Machine learning is a term that is often thrown around in the modern day of technology. But what does it actually mean? How does machine learning relate to data? And how does it benefit all of our lives?
Machine learning put simply, is the analysis of data to achieve a result. We are now in the modern era where data is abundant. That is where machine learning comes into play. It allows us to gain new insights from data that we might not have picked up without machine learning. There is naturally a lot of information in today's world, due to the ability we have to store it digitally. A supermarket stores information on its customer's purchases, a bank stores the history of its transactions, and a school stores the performance of its students.
This abundance of data can be analyzed by machine learning algorithms to create valuable and useful insights. For example, the data from the supermarket store can be analyzed to determine which customers will buy which products, and therefore allow for more efficient advertising. How does the computer analyze the data you might ask? There are many ways the computer can analyze the data in the form of machine learning algorithms. Some algorithms are better suited for certain tasks than others. Some require more time to run while others are more efficient. In the example of a supermarket store, an algorithm commonly used is called Basket Analysis. In basket analysis, we calculate the probability that an event will happen given another event has happened based on past data. Lets say past data shows that 70% of people who buy chips also buy beer. A new customer named Mark buys a bag of chips, then it can be concluded that Mark has a 70% likelihood that he will buy a beer. The supermarket can now recommend a beer to Mark and will be likely to sell it. Of course, this concept is implemented in a computer to be autonomously done.

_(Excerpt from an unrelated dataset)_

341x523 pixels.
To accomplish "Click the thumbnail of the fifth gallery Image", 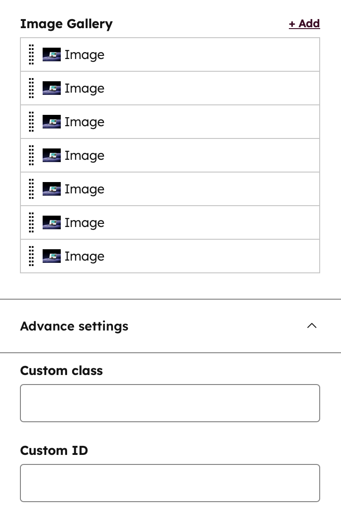I will coord(52,189).
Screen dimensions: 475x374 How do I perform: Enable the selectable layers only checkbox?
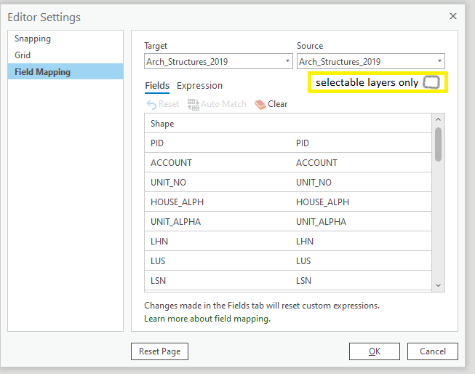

Other applications of machine learning include the diagnosis of diseases. Machine learning can help doctors identify diseases much quicker through analysis of past patient's data. Self-driving cars use reinforcement learning to learn how to drive and adapt to their situations. Weather forecasts use past information on the weather to predict what the weather might look like in the future.
As I mentioned earlier, there are different kinds of machine learning algorithms. They can be classified into three main categories: supervised learning, unsupervised learning, and reinforcement learning. Supervised learning has a supervisor, aka the programmer, who tells the algorithm what is right and what is wrong. Unsupervised learning algorithms only have the data to work with and they find regularities or irregularities within the data. Reinforcement learning is similar to unsupervised learning in that it does not need a supervisor. However, it differs because a reinforcement learning algorithm learns from a sequence of actions, like a chess bot.
In conclusion, there is a lot of data now and machine learning takes advantage of that fact. It can be used to benefit businesses, medicine, and other sciences. Machine learning is used globally and has improved our quality of life and will likely continue to do so in the foreseeable future.